Elizabeth Shanks Alexander and Beth A. Berkowitz.
Religious Studies and Rabbinics: A Conversation. Routledge, 2018.
Even for those of us trained in rabbinics in religion departments (like myself), the fit in the field of Religion feels uneasy at times. For three decades now, scholars of religious studies have been coming to terms with the Protestant-Christian orientation of the field and the constructed nature of the category of religion. Meanwhile, academics in the social sciences have for the most part neglected consideration of religious factors in their study of human populations, operating as if the secularization theory were true and religious commitments as a social factor were decreasing in importance. The timing of these two trends was unfortunate, making it difficult to argue for the relevance of the study of religion, especially in the age of increasing distrust of religious institutions. My own affiliation with comparative religion, a practical necessity of my employment and an avenue for attracting enrollment to my courses on the rabbis, has aroused the bewilderment—if not suspicion—of some of my Jewish Studies colleagues (not to mention my colleagues in the social sciences). When I saw this volume’s title Religious Studies and Rabbinics: A Conversation, I was intrigued and hoped this volume could help me find my bearings both in terms of the methodological repertoire I use and to better explain myself to colleagues and students. This volume succeeds on all fronts, addressing both theoretical and methodological issues as well as our lived experiences as scholars with multiple constituencies.

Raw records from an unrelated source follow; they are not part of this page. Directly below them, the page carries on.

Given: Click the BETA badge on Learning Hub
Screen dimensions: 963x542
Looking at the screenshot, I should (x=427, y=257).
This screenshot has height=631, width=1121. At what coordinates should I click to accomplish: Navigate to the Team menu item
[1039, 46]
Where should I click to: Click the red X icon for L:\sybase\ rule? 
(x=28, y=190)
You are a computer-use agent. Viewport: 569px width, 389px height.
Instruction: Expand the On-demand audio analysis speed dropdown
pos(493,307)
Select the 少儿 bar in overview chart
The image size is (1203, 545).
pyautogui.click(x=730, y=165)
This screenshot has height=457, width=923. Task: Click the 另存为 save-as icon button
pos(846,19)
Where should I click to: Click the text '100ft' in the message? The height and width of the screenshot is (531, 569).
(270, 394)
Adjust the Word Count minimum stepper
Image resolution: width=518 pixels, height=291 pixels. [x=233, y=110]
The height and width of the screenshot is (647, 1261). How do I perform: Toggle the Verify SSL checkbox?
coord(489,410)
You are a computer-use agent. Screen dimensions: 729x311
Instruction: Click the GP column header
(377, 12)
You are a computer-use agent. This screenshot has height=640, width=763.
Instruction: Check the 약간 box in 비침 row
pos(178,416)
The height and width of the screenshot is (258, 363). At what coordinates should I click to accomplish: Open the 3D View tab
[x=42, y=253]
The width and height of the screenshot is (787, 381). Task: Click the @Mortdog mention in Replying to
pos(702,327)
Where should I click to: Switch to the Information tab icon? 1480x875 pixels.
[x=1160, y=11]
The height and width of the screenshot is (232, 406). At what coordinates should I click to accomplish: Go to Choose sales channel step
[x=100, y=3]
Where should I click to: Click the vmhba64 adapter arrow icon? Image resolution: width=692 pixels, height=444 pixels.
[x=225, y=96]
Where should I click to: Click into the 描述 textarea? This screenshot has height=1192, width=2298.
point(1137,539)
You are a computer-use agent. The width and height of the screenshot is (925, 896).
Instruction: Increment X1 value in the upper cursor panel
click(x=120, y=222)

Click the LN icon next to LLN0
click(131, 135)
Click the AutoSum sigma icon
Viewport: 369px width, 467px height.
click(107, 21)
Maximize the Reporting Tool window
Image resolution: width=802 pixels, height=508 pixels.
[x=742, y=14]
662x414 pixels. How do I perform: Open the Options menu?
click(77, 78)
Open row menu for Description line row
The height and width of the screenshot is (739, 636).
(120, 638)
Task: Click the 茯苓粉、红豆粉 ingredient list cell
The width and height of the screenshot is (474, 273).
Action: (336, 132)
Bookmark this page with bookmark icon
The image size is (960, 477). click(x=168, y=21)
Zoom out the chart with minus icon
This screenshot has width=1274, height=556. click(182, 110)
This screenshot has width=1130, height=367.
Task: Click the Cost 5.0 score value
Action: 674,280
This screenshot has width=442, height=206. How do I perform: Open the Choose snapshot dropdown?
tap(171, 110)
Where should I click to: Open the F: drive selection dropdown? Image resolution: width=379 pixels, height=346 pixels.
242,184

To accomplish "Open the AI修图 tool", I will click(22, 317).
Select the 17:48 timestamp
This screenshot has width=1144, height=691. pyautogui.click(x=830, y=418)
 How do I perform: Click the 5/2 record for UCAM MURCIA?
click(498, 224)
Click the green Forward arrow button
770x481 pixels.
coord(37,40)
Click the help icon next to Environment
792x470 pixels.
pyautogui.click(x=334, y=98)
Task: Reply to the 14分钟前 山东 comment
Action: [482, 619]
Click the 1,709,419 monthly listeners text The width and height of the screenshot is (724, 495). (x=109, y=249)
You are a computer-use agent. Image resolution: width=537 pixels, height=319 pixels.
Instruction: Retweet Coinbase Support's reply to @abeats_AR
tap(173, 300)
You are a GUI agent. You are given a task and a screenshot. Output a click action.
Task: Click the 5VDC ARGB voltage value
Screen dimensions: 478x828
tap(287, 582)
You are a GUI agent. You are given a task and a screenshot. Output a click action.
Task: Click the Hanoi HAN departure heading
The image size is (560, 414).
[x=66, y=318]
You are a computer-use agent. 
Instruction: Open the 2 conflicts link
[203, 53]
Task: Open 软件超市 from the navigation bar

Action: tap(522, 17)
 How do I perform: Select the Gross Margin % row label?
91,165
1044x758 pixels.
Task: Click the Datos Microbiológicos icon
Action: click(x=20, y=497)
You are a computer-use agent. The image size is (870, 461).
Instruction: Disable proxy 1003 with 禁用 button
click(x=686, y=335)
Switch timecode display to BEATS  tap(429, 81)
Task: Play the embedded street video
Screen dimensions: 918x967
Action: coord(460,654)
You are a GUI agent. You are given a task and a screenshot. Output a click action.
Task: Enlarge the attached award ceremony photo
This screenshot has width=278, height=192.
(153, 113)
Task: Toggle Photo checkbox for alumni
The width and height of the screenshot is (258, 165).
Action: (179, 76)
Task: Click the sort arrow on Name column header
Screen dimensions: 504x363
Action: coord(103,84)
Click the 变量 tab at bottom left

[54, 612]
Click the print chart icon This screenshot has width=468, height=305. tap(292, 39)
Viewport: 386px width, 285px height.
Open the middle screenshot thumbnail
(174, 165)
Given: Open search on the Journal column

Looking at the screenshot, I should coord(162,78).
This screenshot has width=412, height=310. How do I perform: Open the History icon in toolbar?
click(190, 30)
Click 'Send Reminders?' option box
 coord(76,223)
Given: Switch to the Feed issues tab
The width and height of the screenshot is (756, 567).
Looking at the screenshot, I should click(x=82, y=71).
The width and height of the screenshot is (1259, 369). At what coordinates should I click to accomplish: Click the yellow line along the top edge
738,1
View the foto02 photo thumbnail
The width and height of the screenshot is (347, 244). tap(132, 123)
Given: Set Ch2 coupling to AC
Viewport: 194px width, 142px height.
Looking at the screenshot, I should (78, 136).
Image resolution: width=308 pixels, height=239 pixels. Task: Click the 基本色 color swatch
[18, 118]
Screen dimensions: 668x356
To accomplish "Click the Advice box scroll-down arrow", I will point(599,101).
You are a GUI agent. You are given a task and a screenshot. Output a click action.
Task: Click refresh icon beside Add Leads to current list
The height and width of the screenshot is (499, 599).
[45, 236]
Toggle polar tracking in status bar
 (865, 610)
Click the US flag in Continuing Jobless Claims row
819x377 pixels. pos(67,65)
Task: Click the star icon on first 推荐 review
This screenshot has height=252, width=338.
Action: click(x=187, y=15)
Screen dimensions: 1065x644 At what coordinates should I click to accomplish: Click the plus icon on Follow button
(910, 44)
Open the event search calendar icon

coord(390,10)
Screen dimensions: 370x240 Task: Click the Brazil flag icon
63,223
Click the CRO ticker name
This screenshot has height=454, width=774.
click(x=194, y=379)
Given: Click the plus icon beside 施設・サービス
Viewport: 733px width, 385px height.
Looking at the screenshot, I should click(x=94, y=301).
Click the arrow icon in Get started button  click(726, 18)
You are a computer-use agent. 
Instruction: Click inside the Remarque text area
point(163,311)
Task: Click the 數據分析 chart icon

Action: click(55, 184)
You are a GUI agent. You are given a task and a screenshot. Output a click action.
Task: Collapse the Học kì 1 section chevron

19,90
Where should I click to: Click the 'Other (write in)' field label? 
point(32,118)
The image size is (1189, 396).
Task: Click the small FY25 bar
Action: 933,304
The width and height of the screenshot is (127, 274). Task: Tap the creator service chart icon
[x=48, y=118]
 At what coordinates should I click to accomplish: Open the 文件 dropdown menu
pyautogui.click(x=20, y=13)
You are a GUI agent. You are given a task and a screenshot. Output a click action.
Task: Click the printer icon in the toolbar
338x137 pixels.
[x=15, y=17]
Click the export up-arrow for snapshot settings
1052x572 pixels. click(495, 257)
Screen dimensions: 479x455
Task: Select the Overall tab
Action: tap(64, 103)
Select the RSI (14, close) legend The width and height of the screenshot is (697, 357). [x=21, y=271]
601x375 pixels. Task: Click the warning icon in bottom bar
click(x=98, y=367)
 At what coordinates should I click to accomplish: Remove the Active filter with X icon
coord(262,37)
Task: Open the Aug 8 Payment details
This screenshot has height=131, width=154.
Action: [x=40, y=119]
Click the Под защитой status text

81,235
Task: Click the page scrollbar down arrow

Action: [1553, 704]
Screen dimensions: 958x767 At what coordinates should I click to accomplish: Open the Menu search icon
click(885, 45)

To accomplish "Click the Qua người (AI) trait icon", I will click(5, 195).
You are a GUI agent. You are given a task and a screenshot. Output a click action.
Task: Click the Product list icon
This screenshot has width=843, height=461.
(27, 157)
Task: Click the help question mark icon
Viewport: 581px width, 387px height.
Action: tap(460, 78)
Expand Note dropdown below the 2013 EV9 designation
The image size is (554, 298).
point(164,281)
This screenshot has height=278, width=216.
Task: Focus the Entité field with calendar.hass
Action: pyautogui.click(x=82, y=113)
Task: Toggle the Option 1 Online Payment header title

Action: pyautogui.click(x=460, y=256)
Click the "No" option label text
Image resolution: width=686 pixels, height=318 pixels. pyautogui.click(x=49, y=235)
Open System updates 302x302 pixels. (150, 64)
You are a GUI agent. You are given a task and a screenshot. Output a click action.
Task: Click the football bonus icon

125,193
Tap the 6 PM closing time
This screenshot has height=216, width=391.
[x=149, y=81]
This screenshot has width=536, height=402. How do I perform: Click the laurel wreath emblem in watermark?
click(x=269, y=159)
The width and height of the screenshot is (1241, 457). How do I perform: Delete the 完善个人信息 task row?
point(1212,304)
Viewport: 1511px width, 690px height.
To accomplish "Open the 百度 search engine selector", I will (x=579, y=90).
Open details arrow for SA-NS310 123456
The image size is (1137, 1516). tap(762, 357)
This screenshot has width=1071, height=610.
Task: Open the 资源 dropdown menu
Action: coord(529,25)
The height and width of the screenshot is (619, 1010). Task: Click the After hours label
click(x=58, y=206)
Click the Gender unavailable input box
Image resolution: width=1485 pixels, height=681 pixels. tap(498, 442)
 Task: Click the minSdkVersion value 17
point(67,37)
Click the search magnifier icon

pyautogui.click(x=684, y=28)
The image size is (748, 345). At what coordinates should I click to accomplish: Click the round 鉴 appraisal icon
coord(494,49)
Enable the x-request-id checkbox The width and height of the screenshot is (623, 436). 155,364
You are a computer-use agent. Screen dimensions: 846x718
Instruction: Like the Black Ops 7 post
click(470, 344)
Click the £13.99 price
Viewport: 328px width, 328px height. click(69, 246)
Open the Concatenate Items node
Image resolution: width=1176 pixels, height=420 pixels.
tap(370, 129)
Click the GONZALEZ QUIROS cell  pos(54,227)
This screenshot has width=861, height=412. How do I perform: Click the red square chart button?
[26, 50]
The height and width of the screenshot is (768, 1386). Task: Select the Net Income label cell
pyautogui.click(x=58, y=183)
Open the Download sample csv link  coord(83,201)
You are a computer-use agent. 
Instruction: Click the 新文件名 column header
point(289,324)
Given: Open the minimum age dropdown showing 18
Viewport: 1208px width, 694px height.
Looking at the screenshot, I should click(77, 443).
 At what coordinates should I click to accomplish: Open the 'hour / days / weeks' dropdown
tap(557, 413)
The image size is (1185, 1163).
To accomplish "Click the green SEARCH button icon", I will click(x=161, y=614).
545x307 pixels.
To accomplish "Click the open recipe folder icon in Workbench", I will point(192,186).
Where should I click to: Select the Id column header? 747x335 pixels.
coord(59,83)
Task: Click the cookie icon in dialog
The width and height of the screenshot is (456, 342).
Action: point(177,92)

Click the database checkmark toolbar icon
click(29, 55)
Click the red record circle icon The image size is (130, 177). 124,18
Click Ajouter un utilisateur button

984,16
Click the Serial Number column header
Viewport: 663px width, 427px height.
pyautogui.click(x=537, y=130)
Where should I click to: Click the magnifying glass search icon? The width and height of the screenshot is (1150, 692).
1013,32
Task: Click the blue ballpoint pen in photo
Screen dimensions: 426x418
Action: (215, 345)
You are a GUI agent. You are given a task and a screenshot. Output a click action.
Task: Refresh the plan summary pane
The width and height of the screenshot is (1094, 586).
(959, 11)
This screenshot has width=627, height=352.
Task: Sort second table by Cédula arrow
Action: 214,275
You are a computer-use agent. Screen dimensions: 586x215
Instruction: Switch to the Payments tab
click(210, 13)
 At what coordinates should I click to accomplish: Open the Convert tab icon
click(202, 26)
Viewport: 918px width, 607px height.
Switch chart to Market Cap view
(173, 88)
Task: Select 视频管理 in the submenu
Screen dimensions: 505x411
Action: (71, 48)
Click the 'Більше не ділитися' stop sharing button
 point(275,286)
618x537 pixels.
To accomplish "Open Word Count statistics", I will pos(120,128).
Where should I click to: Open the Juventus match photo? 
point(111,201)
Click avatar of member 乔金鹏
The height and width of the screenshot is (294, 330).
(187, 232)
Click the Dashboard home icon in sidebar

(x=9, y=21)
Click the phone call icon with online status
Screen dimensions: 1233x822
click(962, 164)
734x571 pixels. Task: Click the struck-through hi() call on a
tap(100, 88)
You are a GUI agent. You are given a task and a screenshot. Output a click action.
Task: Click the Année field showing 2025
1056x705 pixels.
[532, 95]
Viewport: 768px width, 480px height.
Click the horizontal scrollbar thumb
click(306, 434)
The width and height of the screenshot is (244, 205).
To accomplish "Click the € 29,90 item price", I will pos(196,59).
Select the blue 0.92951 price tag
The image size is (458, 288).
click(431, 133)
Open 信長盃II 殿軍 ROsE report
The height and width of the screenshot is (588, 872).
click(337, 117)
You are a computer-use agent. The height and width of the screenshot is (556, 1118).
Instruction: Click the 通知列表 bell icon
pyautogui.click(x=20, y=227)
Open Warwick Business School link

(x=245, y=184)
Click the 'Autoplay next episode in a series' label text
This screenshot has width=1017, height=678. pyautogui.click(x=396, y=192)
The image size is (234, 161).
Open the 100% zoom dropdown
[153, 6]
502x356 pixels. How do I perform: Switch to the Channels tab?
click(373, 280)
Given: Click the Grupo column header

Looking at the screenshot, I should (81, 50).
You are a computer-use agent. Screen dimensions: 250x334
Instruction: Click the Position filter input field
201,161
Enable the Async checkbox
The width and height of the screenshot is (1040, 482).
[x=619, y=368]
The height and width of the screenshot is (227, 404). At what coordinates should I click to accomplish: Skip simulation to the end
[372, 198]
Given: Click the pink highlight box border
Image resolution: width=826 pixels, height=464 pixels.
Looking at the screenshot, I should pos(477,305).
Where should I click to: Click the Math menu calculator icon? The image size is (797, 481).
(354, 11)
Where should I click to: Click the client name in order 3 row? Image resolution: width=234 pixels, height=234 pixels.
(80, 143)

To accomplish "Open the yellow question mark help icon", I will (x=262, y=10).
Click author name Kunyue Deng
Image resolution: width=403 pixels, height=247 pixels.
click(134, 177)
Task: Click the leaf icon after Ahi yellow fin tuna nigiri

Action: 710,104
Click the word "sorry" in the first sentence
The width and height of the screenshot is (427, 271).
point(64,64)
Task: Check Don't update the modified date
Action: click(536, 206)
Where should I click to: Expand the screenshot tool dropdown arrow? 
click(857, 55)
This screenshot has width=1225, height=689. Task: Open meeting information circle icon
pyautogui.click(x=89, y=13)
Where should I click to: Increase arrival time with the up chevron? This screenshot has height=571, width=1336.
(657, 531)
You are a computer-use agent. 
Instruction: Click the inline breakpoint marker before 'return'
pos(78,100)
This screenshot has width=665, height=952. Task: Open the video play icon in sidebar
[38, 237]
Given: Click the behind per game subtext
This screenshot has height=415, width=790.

As Shanks Alexander observes “scholars of Rabbinics are increasingly housed in departments of Religion or Religious Studies” (p. 3). Although exact data is not available for rabbinicists and their departmental affiliations, according to a 2015 study Profiling the Jewish Studies Profession in North America,[1] AJS academics more broadly are working primarily in History (20%), Religion (19%), and Jewish Studies (12%) followed by Literature departments, NELC, and other smaller specializations (p. 16). In 2015, Religion and History departments were the top two producers of PhDs for Jewish Studies (p. 18). This is a long way from the 1960s, when rabbinics was only studied in Jewish seminaries or philology departments (not to mention closed to women who could not access yeshiva training).
Elizabeth Shanks Alexander and Beth Berkowitz began a rich conversation about rabbinics and religion a decade ago, organizing a panel at the 2010 AJS panel where they asked whether “religion” was relevant to the study of ancient Judaism (the session was entitled “Interrogating “religion” in ancient Judaism”). They continued this conversation in a thought-provoking 2011 AJS Perspectives piece[2] and then by assembling scholars of rabbinics from religion departments in a conference in 2013, thus bringing this exemplary volume to press in 2018 and inviting the rest of us to join the conversation on what these fields may contribute to each other.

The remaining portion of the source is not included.